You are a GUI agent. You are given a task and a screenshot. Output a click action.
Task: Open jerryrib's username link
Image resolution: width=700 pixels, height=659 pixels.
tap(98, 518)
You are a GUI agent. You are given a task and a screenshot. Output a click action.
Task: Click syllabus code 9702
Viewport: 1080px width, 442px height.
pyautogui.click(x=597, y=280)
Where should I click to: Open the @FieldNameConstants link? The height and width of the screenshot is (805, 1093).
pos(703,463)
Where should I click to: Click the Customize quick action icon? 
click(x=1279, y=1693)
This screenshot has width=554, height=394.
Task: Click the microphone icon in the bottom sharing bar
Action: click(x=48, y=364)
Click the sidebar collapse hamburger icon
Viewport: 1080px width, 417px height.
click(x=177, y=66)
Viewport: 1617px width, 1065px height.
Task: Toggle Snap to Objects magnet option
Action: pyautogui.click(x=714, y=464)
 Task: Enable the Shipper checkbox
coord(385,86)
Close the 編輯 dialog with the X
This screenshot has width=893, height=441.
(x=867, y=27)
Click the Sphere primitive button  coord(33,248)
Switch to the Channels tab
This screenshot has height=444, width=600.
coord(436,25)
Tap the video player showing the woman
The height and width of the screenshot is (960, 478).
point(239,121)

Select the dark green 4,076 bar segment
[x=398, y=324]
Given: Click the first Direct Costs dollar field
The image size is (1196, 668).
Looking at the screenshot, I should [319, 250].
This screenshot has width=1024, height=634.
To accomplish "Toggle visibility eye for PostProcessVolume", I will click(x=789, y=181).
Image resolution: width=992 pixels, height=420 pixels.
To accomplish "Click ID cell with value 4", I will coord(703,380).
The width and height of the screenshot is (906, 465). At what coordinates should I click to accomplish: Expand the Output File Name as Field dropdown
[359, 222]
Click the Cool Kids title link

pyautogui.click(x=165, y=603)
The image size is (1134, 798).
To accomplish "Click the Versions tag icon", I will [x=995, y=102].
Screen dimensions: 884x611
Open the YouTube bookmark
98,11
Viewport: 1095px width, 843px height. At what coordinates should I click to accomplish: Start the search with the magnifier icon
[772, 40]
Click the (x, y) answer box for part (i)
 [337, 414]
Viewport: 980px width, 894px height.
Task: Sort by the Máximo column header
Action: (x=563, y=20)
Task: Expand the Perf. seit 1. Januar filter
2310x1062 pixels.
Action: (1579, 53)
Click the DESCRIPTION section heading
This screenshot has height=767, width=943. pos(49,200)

Task prompt ▸ Write down every record shown above precisely.

Finished task ▸
You are a GUI agent. You are given a task and a screenshot. Output a click action.
Task: Open jerryrib's username link
Image resolution: width=700 pixels, height=659 pixels.
tap(98, 518)
You are a GUI agent. You are given a task and a screenshot. Output a click action.
Task: Click syllabus code 9702
Viewport: 1080px width, 442px height.
pyautogui.click(x=597, y=280)
Where should I click to: Open the @FieldNameConstants link? The height and width of the screenshot is (805, 1093).
pos(703,463)
Where should I click to: Click the Customize quick action icon? 
click(x=1279, y=1693)
This screenshot has width=554, height=394.
Task: Click the microphone icon in the bottom sharing bar
Action: click(x=48, y=364)
Click the sidebar collapse hamburger icon
Viewport: 1080px width, 417px height.
click(x=177, y=66)
Viewport: 1617px width, 1065px height.
Task: Toggle Snap to Objects magnet option
Action: pyautogui.click(x=714, y=464)
 Task: Enable the Shipper checkbox
coord(385,86)
Close the 編輯 dialog with the X
This screenshot has width=893, height=441.
(x=867, y=27)
Click the Sphere primitive button  coord(33,248)
Switch to the Channels tab
This screenshot has height=444, width=600.
coord(436,25)
Tap the video player showing the woman
The height and width of the screenshot is (960, 478).
point(239,121)

Select the dark green 4,076 bar segment
[x=398, y=324]
Given: Click the first Direct Costs dollar field
The image size is (1196, 668).
Looking at the screenshot, I should [319, 250].
This screenshot has width=1024, height=634.
To accomplish "Toggle visibility eye for PostProcessVolume", I will click(x=789, y=181).
Image resolution: width=992 pixels, height=420 pixels.
To accomplish "Click ID cell with value 4", I will coord(703,380).
The width and height of the screenshot is (906, 465). At what coordinates should I click to accomplish: Expand the Output File Name as Field dropdown
[359, 222]
Click the Cool Kids title link

pyautogui.click(x=165, y=603)
The image size is (1134, 798).
To accomplish "Click the Versions tag icon", I will [x=995, y=102].
Screen dimensions: 884x611
Open the YouTube bookmark
98,11
Viewport: 1095px width, 843px height. At what coordinates should I click to accomplish: Start the search with the magnifier icon
[772, 40]
Click the (x, y) answer box for part (i)
 [337, 414]
Viewport: 980px width, 894px height.
Task: Sort by the Máximo column header
Action: (x=563, y=20)
Task: Expand the Perf. seit 1. Januar filter
2310x1062 pixels.
Action: (1579, 53)
Click the DESCRIPTION section heading
This screenshot has height=767, width=943. pos(49,200)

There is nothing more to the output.